How Filling Out Your W-4 Can Build Your Savings
When you first started working at your current company, the human resources department probably gave you plenty of paperwork to review. Besides sharing company policies and employee benefits, however, you also received a W-4, also known as Employee’s Withholding Allowance Certificate. Based on the allowances you calculated on that W-4, your employer will automatically deduct your tax withholdings for the year.

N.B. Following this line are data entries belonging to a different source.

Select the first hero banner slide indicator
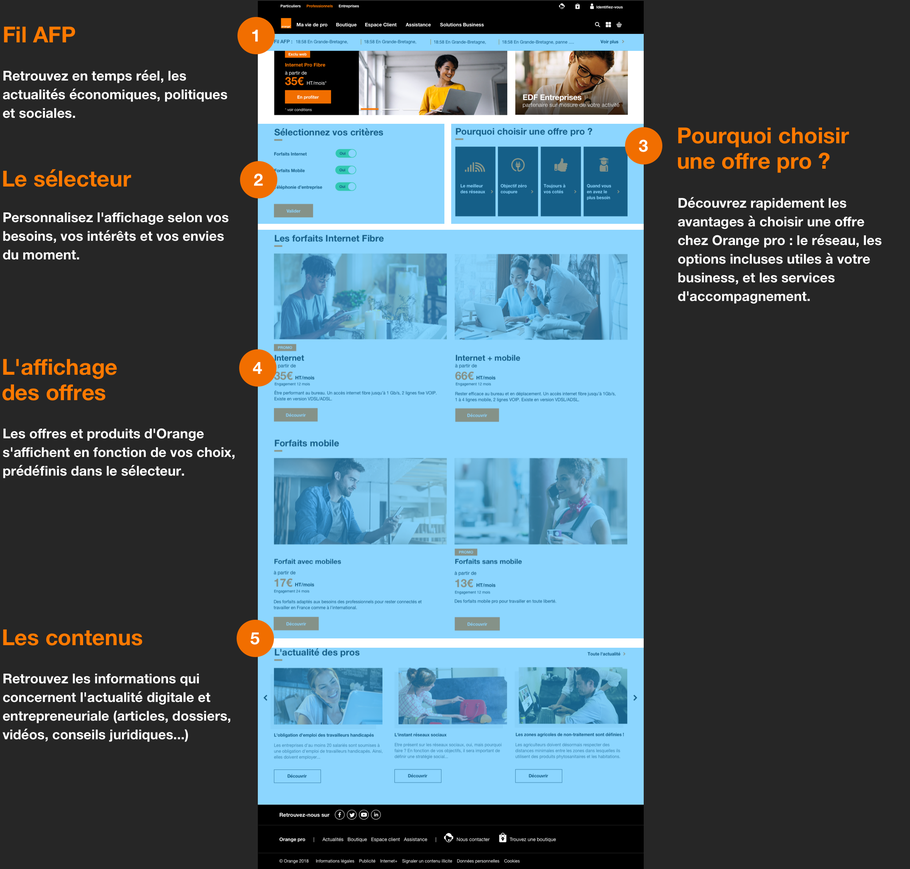Image resolution: width=910 pixels, height=869 pixels. click(368, 108)
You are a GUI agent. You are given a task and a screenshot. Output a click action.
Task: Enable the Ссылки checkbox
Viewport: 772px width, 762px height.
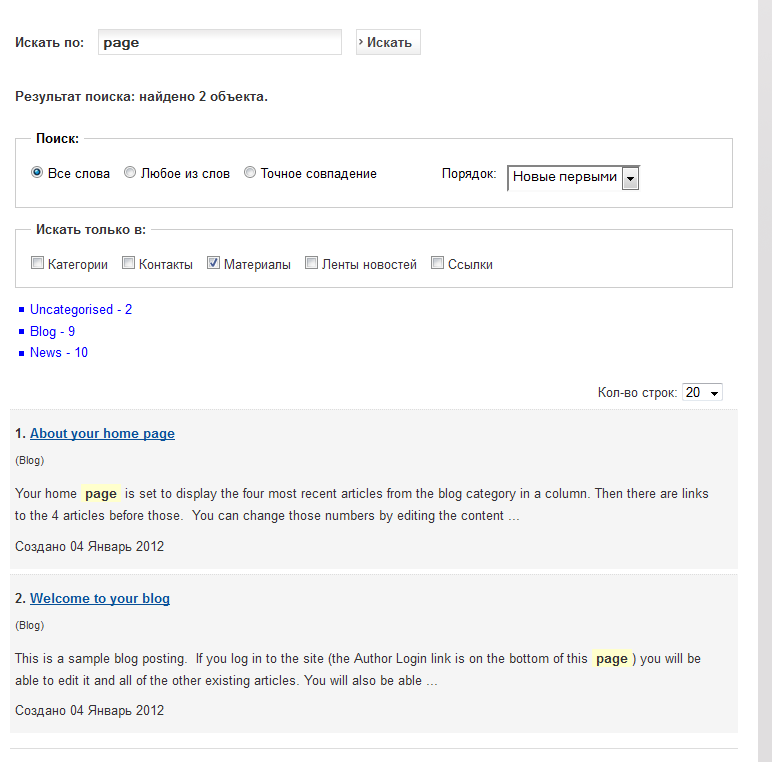(438, 264)
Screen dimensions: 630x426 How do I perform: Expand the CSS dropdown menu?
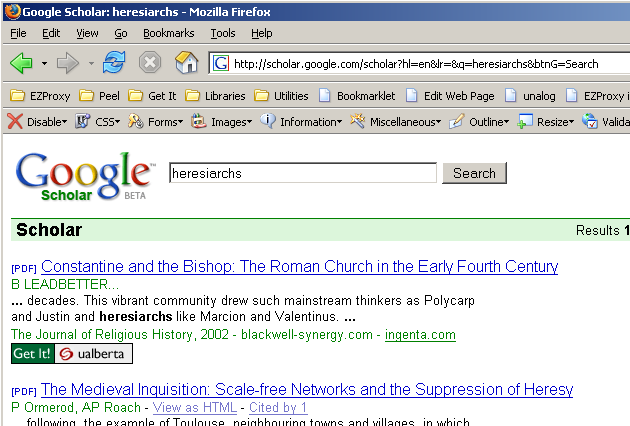(100, 122)
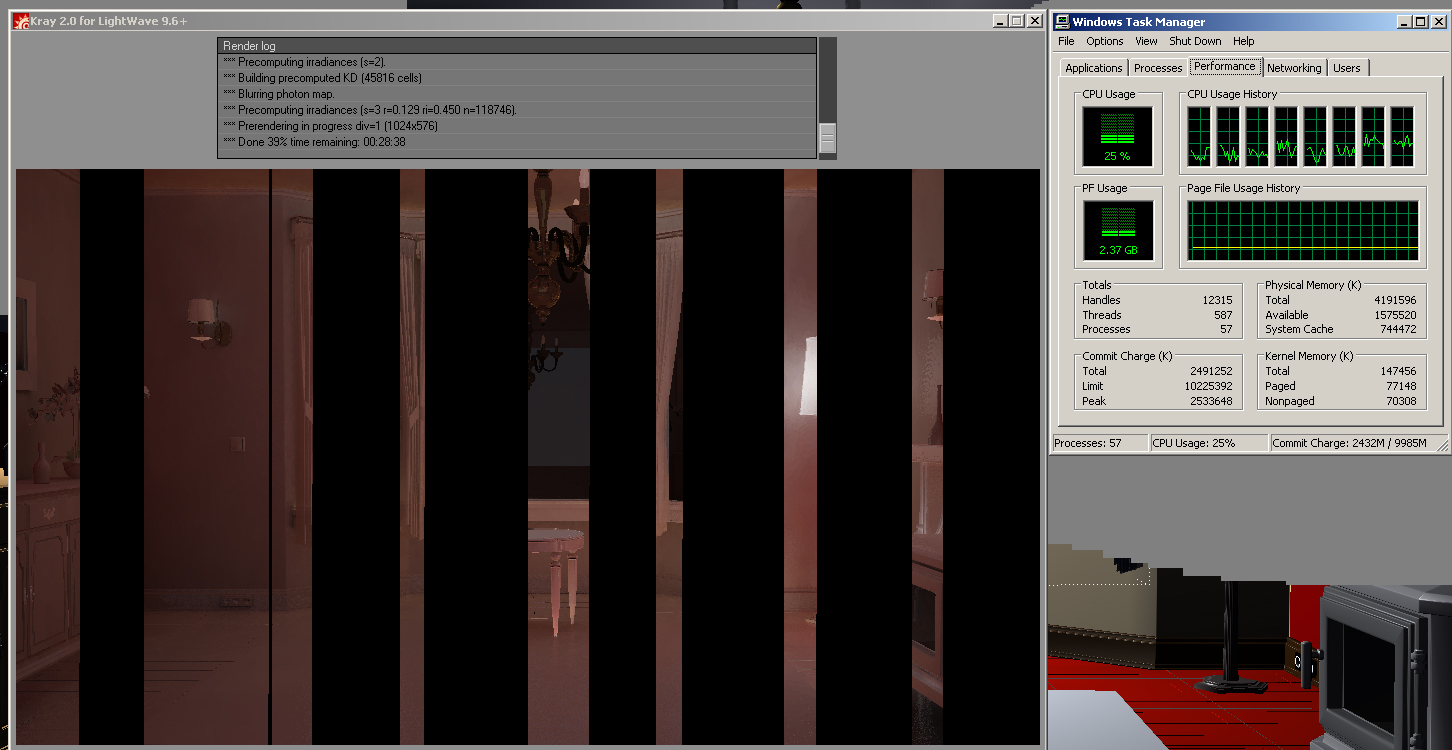
Task: Select the Performance tab
Action: 1224,67
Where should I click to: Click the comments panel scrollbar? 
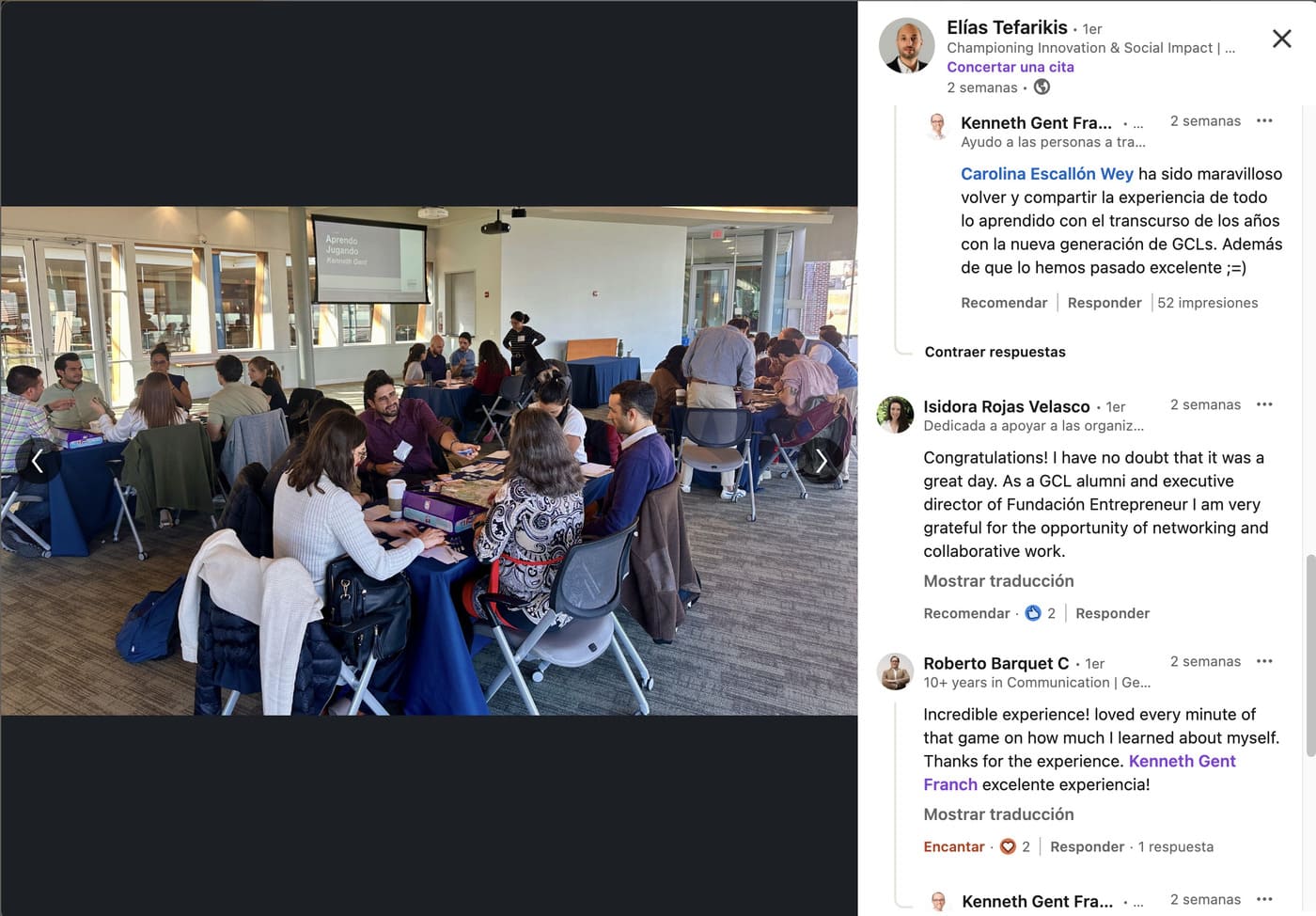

Having this completed correctly makes it easier come tax time when you have to file. If you under-withhold for the year, you’ll have a big tax bill to pay come April– not a great situation to be in. However, if you’re overly aggressive and withhold too much from your taxes, you’ll shrink your paychecks for the entire year, which can hurt your ability to save money.
When filling out your W-4, there are a few questions to consider that affect your allowance:
- Can someone else claim you as a dependent on your taxes?
- Are you married? Does your spouse work?
- Do you have any children?
- Are you the head of household (according to the IRS’ definition)?
When Life Changes Up
The one constant in life is that change is inevitable. Big life events such as getting married, having a child (or children) or getting a divorce can have a big impact on your taxes. That’s because your exemptions and allowances can changed based on these situations. The number of allowances you claim when single is different than if you are married.
If you haven’t updated your information in a while, it’s possible you’re withholding money that you could be using NOW to increase your financial cushion. While getting a larger tax refund once a year may be some people’s preference, perhaps you’d like to have bigger paychecks as you go through 2013 to be put toward a high interest savings account rather than gaining no interest with the government. You can also use that money immediately as emergency financial situations (like a car repair or job loss) arise instead of waiting until you file your taxes.
I’d like to hear from you about how you maximize your paychecks and build savings throughout the year. Have you adjusted your W-4 t work recently? Do you prefer to get more throughout the year or do you prefer getting a lump sum for your tax refund?